Renzo Valenti, heir to the Valenti family real estate fortune, known womanizer and chronic overindulger, stared down at the stranger standing in his entryway.
He had never seen the woman before in his life. Of that he was nearly one hundred percent certain.
He did not associate with women like this. Women who looked like they had spent a hot, sweaty afternoon traipsing through the streets of Rome, rather than a hot, sweaty afternoon tangled in silk sheets.
She was red-cheeked and disheveled, her face void of makeup, long dark hair half falling out of a bun that looked like an afterthought.
She was dressed the same as many American college students who flooded the city in the summer. She was wearing a form-fitting black tank top and a long, ankle-length skirt that nearly covered her dusty feet and flat, unremarkable sandals that appeared to be falling apart.
Had she been walking by him outside, he would never have paid her any notice. Except she was in his home. And she had just said words to him no woman had said to him since he was sixteen years old.
But they meant nothing, as she meant nothing.
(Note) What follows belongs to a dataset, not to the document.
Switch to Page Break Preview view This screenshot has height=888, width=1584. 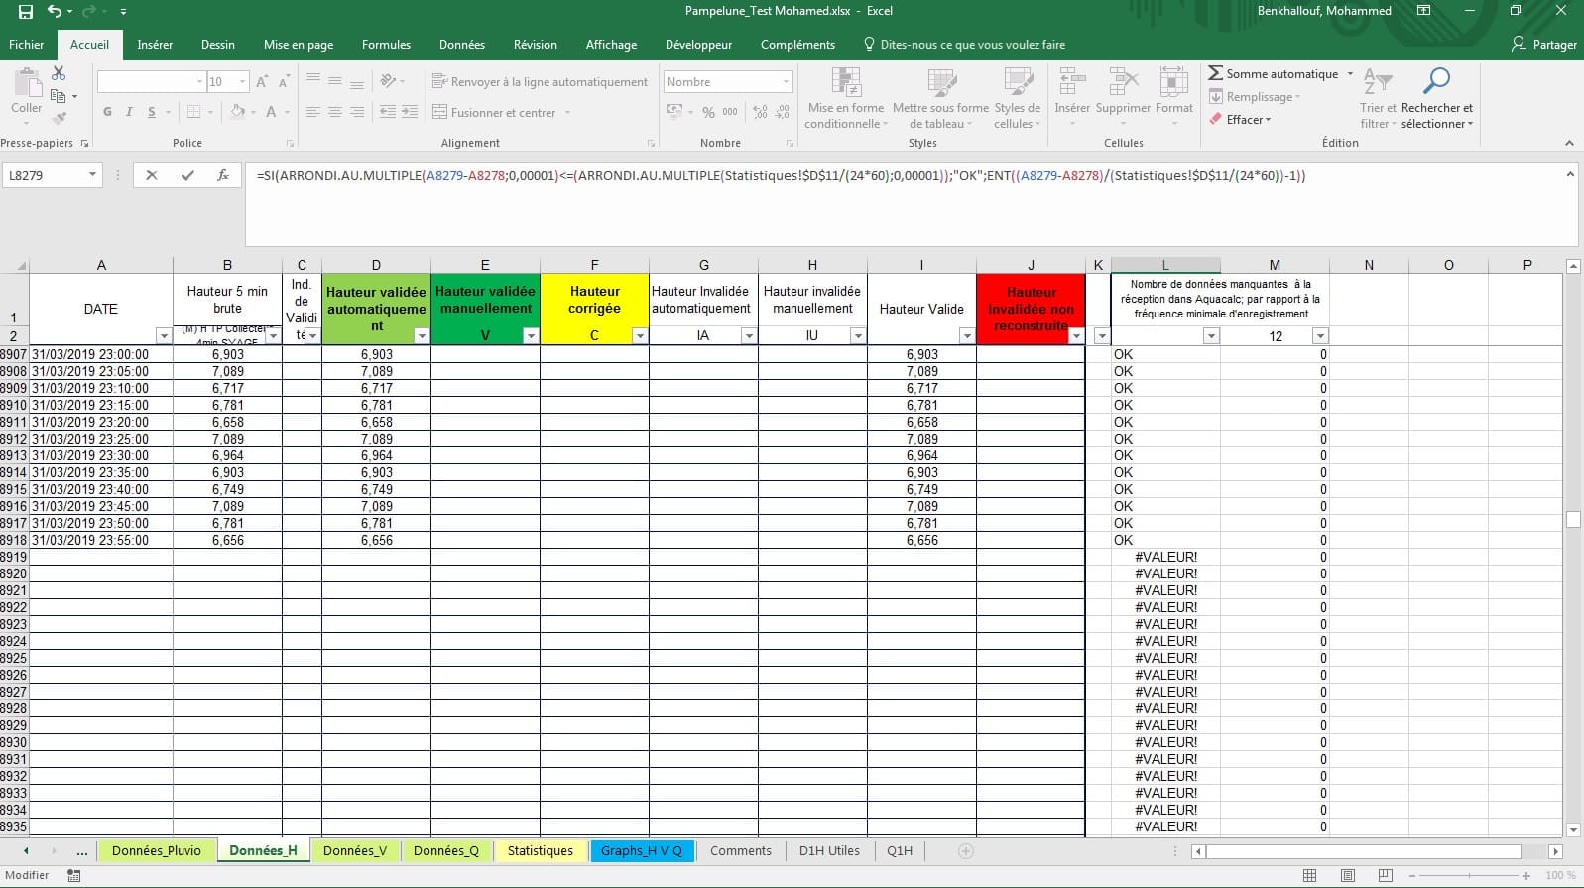[x=1385, y=875]
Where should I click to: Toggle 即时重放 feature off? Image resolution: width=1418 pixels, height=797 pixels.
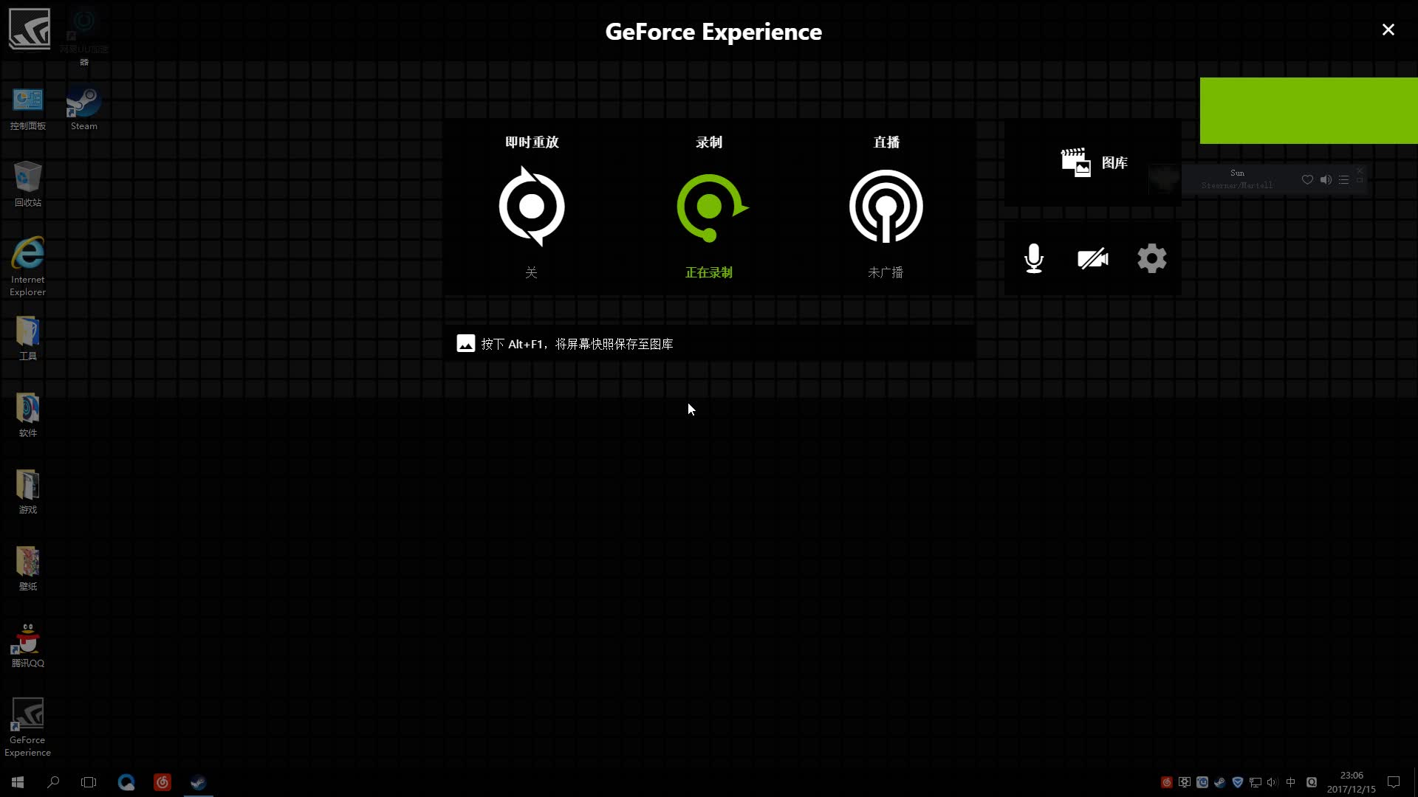pos(532,205)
“Congratulations. Or condolences,” he said. “Depending.”
“You don’t understand.”
“No,” he said, his voice cutting through the relative silence of the grand antechamber. “I don’t. You practically burst into my home telling my housekeeper you had to see me, and now here you are, having pushed your way in.”
“I didn’t push my way in. Luciana was more than happy to let me in.”
He would never fire his housekeeper. And the unfortunate thing was, the older woman knew it. So when she had let a hysterical girl into his home, he had a feeling she considered it punishment for his notorious behavior with the opposite sex.
Which was not fair. This little creature—who looked as though she would be most at home sitting on a sidewalk in the vicinity of Haight-Ashbury, playing an acoustic guitar for coins—might well be some man’s unholy punishment. But she wasn’t his.
“Regardless, you’re not drawing this out and making a show, and I have no patience for either.”
“It’s your baby.”
He laughed. There was absolutely no other response for such an outrageous statement. And there was no other way to remove the strange weight, the strange tension that gripped him when she spoke the words.
He knew why it affected him. But it should not.
He could imagine no circumstance under which he would touch such a ridiculous little hippie. And even so, he had just spent the past six months devoted to the world’s most obscene farce of a marriage.